Analyzing "Reproducibility Issues for BERT-based Evaluation Metrics"
The paper "Reproducibility Issues for BERT-based Evaluation Metrics" seeks to explore the reproducibility challenges inherent in BERT-based evaluation metrics particularly used in natural language generation (NLG) tasks, including machine translation (MT). It investigates the reproducibility of four well-regarded BERT-based metrics, identifies preprocessing and infrastructural issues affecting reproducibility, and conducts sensitivity analyses of preprocessing effects.
Introduction to Reproducibility in BERT-based Metrics
Reproducibility is a critical issue in ML and NLP, impacting experimental trust and reliability. This paper acknowledges the reproducibility crisis identified by several sources, emphasizing the need for reproducible results in NLG metrics. While BLEU, a traditional metric, is noted for its reproducibility issues, newer BERT-based metrics are believed to have improved. However, this paper identifies several obstacles in reproducing results and verifies these challenges through empirical examination.
Reproduction of BERT-based Metrics
Metrics Under Review
The paper evaluates four BERT-based metrics: BERTScore, MoverScore, BaryScore, and SentSim, which are used across various NLG tasks such as MT, summarization, and image captioning. These metrics reportedly outperform lexical-based metrics like BLEU. The focus is placed on their reproducibility across different tasks:
- BERTScore: Calculates token-level similarities using BERT embeddings.
- MoverScore: Employs Word Mover Distance to gauge semantic similarities.
- BaryScore: Utilizes Wasserstein Barycenter for embeddings.
- SentSim: Evaluates cross-lingual semantic alignment.
Experimental Results and Observations
The paper rigorously tests these metrics, revealing several reproducibility issues often influenced by:
- Undocumented preprocessing
- Variability in reported competitor scores
- Missing code/documentation
The experiments demonstrate that even minor undocumented preprocessing changes can substantially affect evaluation outcomes, complicating reproducibility in MT datasets, as exemplified below.
Figure 1: CVSTOP​ for different BERT-based metrics across various language pairs.
Sensitivity Analysis
Preprocessing Impact
The paper provides an extensive analysis of various preprocessing techniques such as tokenization, punctuation removal, stopwords filtering, and IDF-weighting. It highlights that:
Variability Across Languages
Diversified experiments over multiple language pairs suggest that reproducibility issues are exacerbated in morphologically rich languages like Finnish and Turkish.
Discussion
The paper critiques the current inability of reproducibility in BERT-based metrics compared to their reported performance when established methodologies and configurations are not clearly accessible or consistently applied.
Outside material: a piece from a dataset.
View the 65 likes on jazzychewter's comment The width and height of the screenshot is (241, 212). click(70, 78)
Practical recommendations are provided for improving reproducibility standards, which include:
- Emphasizing transparency in preprocessing documentation.
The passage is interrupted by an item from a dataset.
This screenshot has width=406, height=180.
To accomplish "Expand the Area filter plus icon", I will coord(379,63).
- Encouraging authors to release complete implementations, including scripts and configurations.
- Recommending uniform preprocessing practices across different metric evaluations.
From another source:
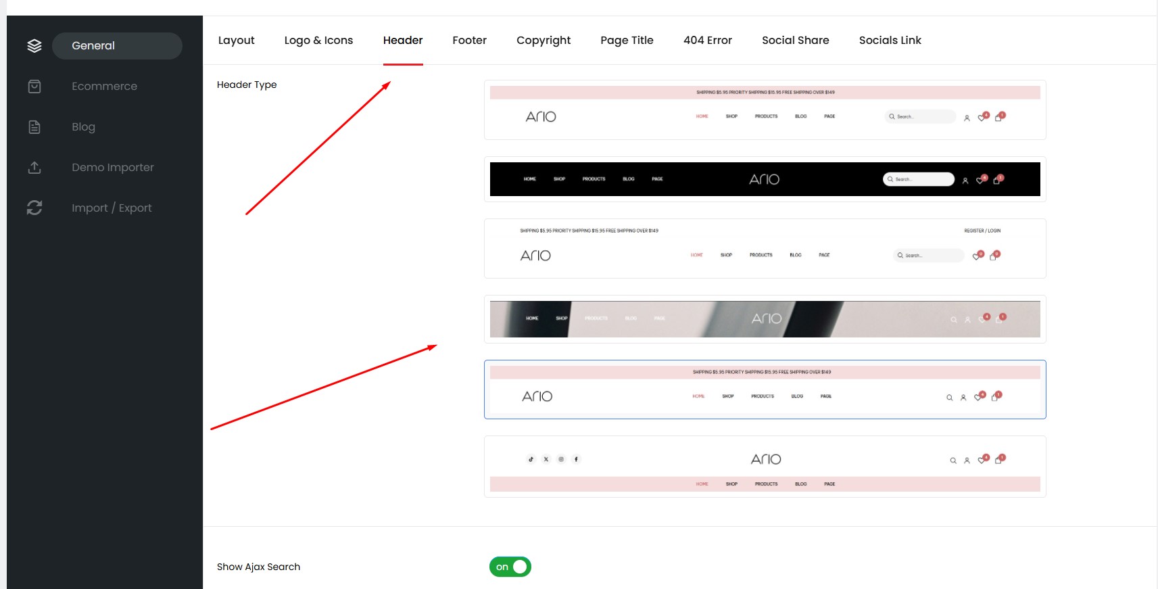Open the Layout tab
1158x589 pixels.
coord(236,41)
Figure 3: Variations in performance metrics (WMT17-19) with and without proper IDF-weighting.
Conclusion
The paper concludes that although some progress has been made towards reproducibility in NLP metrics, considerable work is still necessary. The over-reliance on certain preprocessing methods points to deeper systemic issues in reproducibility. Moving forward, a consolidated approach involving detailed documentation, standard practices, and open access to resources is essential for reliable evaluation metrics in AI research, ensuring consistency across different experiments and studies.